Professional practice and legacy
In the late 17th century, before Smeaton was born, most buildings were designed by architects, with military engineers carrying out other kinds of structural work. The Industrial Revolution, which began in 1733, brought unprecedented need for factories, transport links, infrastructure and everything associated with the growing size of towns and cities. This created opportunities for non-military men such as Smeaton. As we've seen, his career mirrored the developments of the Industrial Revolution in Britain, providing him with ample opportunities to demonstrate his talents.
When he began, the technicalities of mechanics, hydraulics and structural analysis were not as well understood as they are today. However, engineers have always required knowledge of such disciplines as mathematics, geology, materials science, surveying, estimating and management. It was his recognition of the need for a multi-skilled approach to problem solving that made Smeaton a pioneer of engineering.
Smeaton saw himself as a professional independent designer of schemes an engineer for contractors and suppliers to consult and he began calling himself a civil engineer. The first recorded mention of the term was applied to Smeaton and Thomas Yeoman in a 1763 London directory.
His professional approach extended to all areas. When asked to comment on the work of others, he replied that it was "contrary to the usual practice of professional men to give their opinions upon each others work". By contrast, he was happy to recommend his colleagues to clients. John Gwyn, William Jessop and Mathias Scott were some of those who benefited from this.

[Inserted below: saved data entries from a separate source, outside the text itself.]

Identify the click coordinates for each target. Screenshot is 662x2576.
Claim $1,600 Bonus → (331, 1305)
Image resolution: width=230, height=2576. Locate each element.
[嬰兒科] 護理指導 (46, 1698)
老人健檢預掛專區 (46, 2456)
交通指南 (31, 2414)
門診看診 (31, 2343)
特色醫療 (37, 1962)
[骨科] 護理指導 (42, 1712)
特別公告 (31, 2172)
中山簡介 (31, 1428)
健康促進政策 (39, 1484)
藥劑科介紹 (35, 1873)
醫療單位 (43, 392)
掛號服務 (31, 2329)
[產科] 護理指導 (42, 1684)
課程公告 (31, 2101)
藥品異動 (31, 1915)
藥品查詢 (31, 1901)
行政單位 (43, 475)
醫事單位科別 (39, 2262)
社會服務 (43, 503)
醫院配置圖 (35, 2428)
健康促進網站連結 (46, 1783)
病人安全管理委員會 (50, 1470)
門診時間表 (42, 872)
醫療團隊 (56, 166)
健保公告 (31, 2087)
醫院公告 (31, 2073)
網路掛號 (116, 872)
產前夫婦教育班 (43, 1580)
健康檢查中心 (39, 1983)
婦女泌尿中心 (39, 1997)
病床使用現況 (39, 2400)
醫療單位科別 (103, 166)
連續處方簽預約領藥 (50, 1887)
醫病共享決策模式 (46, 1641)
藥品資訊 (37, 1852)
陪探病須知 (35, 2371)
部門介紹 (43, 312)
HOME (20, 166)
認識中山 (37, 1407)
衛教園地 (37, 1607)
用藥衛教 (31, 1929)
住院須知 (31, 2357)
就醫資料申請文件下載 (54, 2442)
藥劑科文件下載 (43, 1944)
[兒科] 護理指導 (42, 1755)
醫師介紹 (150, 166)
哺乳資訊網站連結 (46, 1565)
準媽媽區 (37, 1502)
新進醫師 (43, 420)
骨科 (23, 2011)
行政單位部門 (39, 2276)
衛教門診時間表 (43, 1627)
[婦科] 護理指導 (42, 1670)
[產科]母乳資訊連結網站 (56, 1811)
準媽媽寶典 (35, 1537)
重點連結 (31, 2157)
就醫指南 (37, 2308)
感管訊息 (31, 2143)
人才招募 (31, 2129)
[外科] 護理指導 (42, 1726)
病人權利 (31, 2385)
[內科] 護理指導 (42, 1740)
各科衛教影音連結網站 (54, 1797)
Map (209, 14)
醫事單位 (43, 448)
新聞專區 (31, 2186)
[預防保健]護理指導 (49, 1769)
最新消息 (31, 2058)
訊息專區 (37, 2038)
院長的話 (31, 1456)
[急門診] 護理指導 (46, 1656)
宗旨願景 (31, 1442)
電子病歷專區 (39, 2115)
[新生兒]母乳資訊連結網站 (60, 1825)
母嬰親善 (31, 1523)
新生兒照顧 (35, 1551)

As a pioneer, Smeaton was of necessity self-taught, developing ideas from first principles and refining them over time or with the input of additional information. He believed that it was neither feasible nor desirable to produce the best possible design "at once". He optimised results by introducing incremental changes and monitoring outcomes.
For his design work, Smeaton usually prepared a sketch that was turned into working drawings by his draughtsman. His daughters often helped with the shading. In 1760, when he was 36, he decided that Austhorpe Lodge, which had been closed up since his father's death in 1749, would be a good base for his consulting practice. A purpose-built four-storey square tower would became the hub of his business. In all the time he was there, he worked with only two draftsmen: William Jessop and Henry Eastburn (1753-1821).
In the Austhorpe tower, according to Samuel Smiles, "The basement contained his forge; the first floor his lathe; the second his models; the third was his drawing-room and study; and the fourth was a sort of lumber-room and attic". He made astronomical observations from the roof. He used the morning for professional studies and the afternoon for experiments or practical activities. Once in the tower, no one was allowed to disturb him.
Perhaps as a result of his time in the legal profession, Smeaton had a good grasp of ethics and fee scales, and appreciated the need for precise language in his written work. His reports usually offered viable alternatives, with cost estimates and contingencies. This approach to consultancy is still used today.
Furthermore, he defined clearly the management structure on site chief engineer, resident engineer, surveyors, foremen, workmen with their accompanying duties. He appreciated that resident engineers needed both technical and management skills, noting that the ideal candidate "requires so great a number of qualifications that I look upon it as impracticable to find them united in one person".
Smeaton sometimes received a salary but he had also set fixed charges. There was a standard fee for consulting engineers and land surveyors in the early 1760s: 1 Guinea per day plus travelling expenses. However, in May 1767 he set up his own fee scale: 1 Guinea for a consultation "at home", 2 Guineas "if sent for" and 5 Guineas "if employed the whole morning or day in London". In 1768, he altered this to two and a half Guineas per day plus coach and chaise hire. He also set rates for routine designs done at Austhorpe: 25 Guineas per water mill and 30 Guineas per windmill.
The present day Institution of Civil Engineers (ICE) owes much to Smeaton, as well as its forerunner the Society of Civil Engineers. The society began on 15th March 1771 as a fortnightly dining club where members discussed all manner of topics. Yeoman was the first president. Founding members include Smeaton, Robert Mylne, Grundy, Joseph Nickalls (c1725-93) and John Gott (1720-93).
Within 20 years membership had increased to more than 65, about a quarter of which were recorded as "real engineers". The society was disbanded in May 1792 by mutual consent after some (unspecified) poor conduct by a member towards Smeaton, but was reformed by Jessop, Mylne, John Rennie and Robert Whitworth in April 1793. The "better and more respectable" body was organised into three classes of members: engineers, general members and honorary members.
After Smeaton's death, the society became known as the Smeatonian Society, the name it still bears. The ICE was formed in 1818 to address the need for a more technical professional association. Its crest incorporates an image of Eddystone Lighthouse
. In 1820, Thomas Telford
became its inaugural president.
We have the Smeatonians to thank for the almost complete set of Smeaton's reports, published in three volumes after his death. The society's committee had decided on publication in February 1795 and Sir Joseph Banks (1743-1820), President of the Royal Society, purchased all Smeaton's extant paperwork from his executors "for a considerable sum" to that end.